Media reports abound and no one needs to tell you how many kids, teens and young adults have been permanently scared by either involvement in a violent mass killing or watching one on TV. The evening news and social media are filled with ugly tales of war and the photos and videos of twisted, bleeding bodies of children or the need to constantly find cover from attacks.
Schools in the US now no longer have the old standby fire drills. Instead, they have active shooter drills where, in the 50s, we had atom bomb attack drills. Some of the same techniques are still suggested to save yourself from death or maiming; get under the desk, hide in a closet or near a thick wall, cover yourself.
Professionals and media are listing a host of ways for parents and adults to discuss the dangers and protections as well as how to reassure the kids. But, when the carnage continues unabated, seemingly, and kids, teachers and even parents are being killed, how do our reassurances resonate with the kids?
Undoubtedly, social psychologists as well as clinical psychologists will find the current situation grist for the research mill, but that is no comfort for the kids. Being enrolled in a research protocol provides no succor for these kids. How do we feel knowing that we need to do this research because there will be more shootings in the future? The cries of “Never again” ring out over the decades from Dachau to Sandy Hook School and now to Parkland, Florida where 17 were killed. Hopefully, it is not an empty cry.
Reassurances are, undoubtedly, needed and there will be months, if not years, of needed care to assuage the nightmares and daily trepidation these kids will experience.
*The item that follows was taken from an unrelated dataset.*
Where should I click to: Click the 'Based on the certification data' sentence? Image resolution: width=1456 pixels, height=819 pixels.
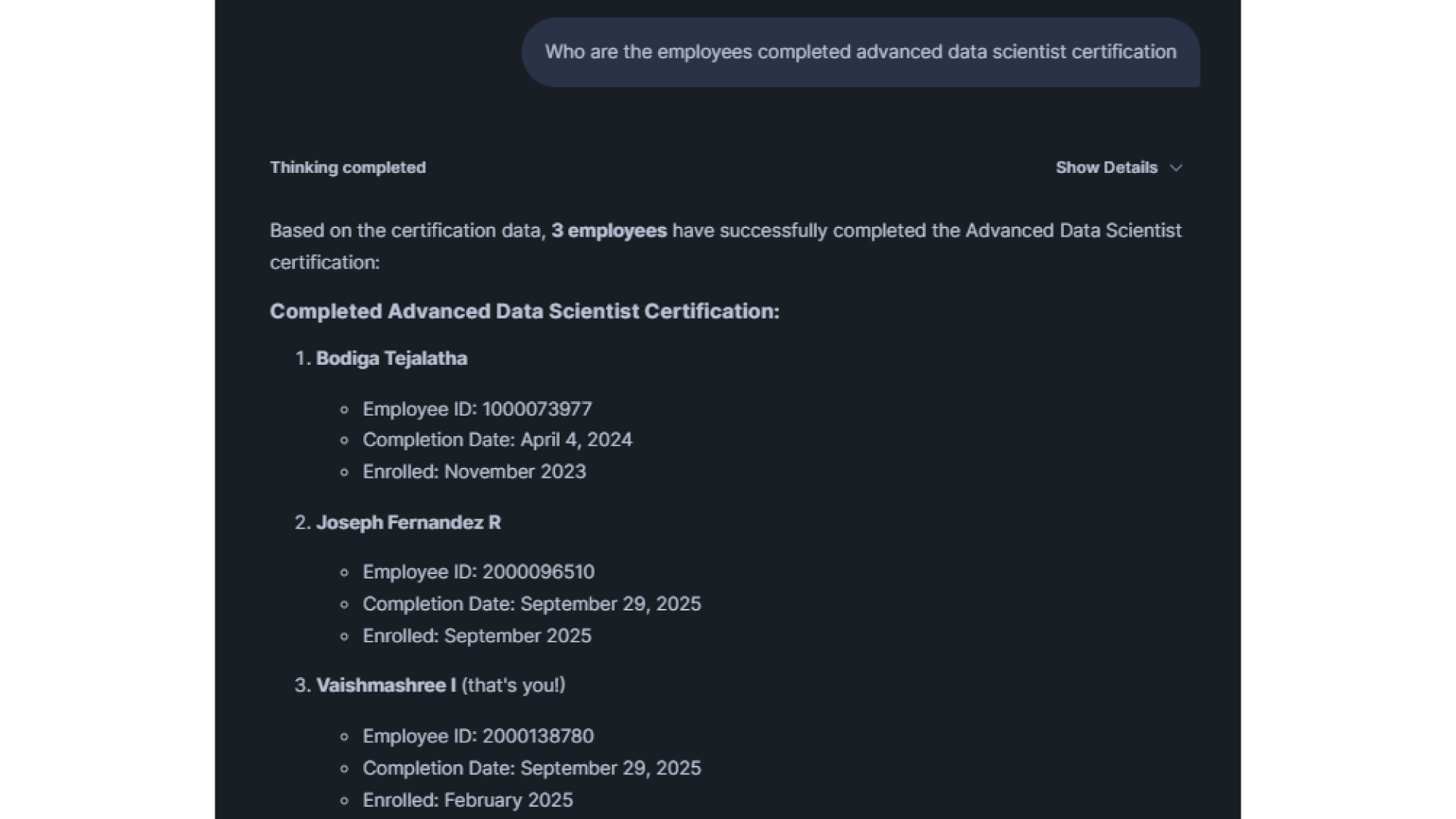407,231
How does a child feel safe going to any school when, repeatedly, despite measures taken to protect them, there are massive murders? How does a child “get over” seeing their peer shot down, dead, beside them or taken off, bleeding and crying, to a waiting ambulance? The visuals are enough for adults to wrestle with, let along children.
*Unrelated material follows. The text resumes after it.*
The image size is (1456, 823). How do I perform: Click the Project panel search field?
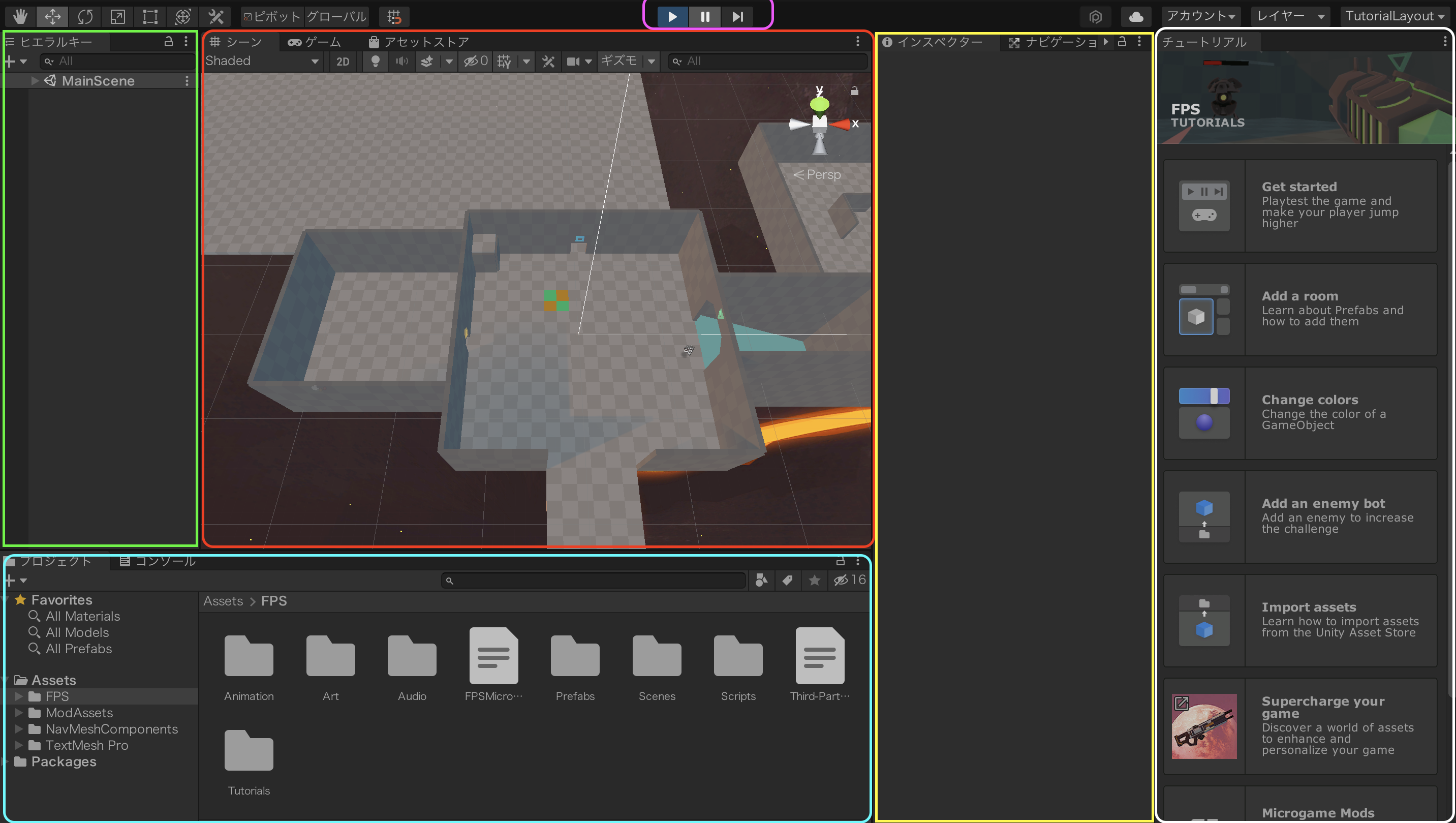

Unquestionably, kids are going to experience some degree of
PTSD (post-traumatic stress syndrome) with all the attendant behavioral and emotional components associated with that diagnosis. Kids are being turned into patients even when intervention by counselors is immediate. Some kids will not exhibit the typical symptoms until some time after the assault. In fact, the range of reactions may be outside the usual expected range shown by children in other situations. We don’t know.
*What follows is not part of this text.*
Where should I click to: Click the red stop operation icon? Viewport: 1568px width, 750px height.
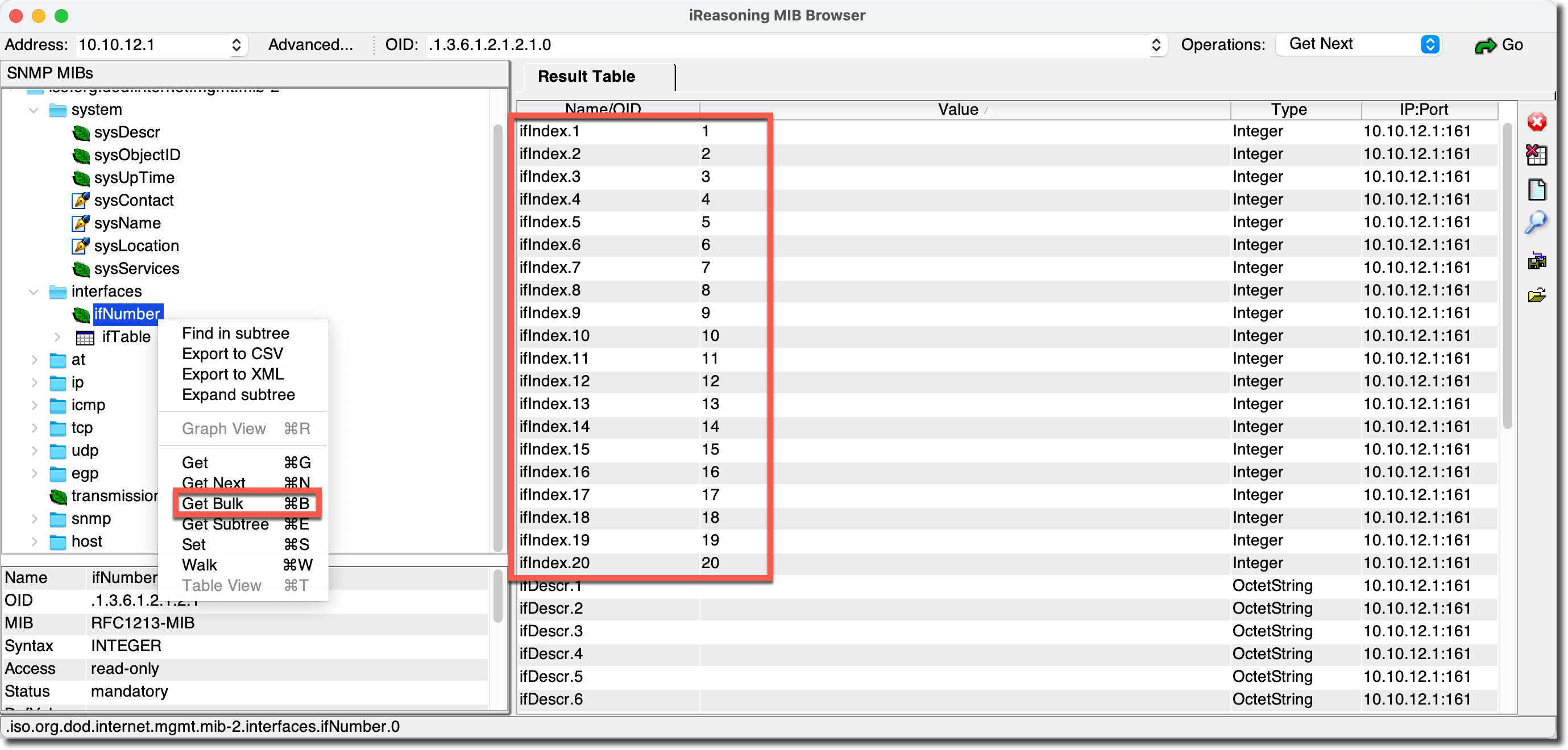(x=1536, y=122)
Who can the kids turn to when they’ve already been reassured, via media, that it’s happened yet again when they were told they’d be safe? Is “safe” a delusion, something they will experience or will there be a lingering fear that will inhibit their future adult lives in some unknown way? No one knows.
A generation of children will develop in ways we can only speculate now and it will be left to future cadres of mental health professionals to parse out the problems and resolutions. It will not be an easy task and the kids will suffer, of that there is no doubt in my mind. Their innocence has been shattered. How do we piece that together again or are we looking at something new we’ll call the Humpty-Dumpty Syndrome?
I’m not seeking new syndromes and I don’t want kids to suffer, nor
do I want those who treat them to suffer, either. The first responders, undoubtedly, will have invisible scars and they, too, will need care. No one comes away unscathed after seeing a dead child horribly killed by an assault weapon. Closed coffins tell a terrible story for all who attend funeral services or memorials.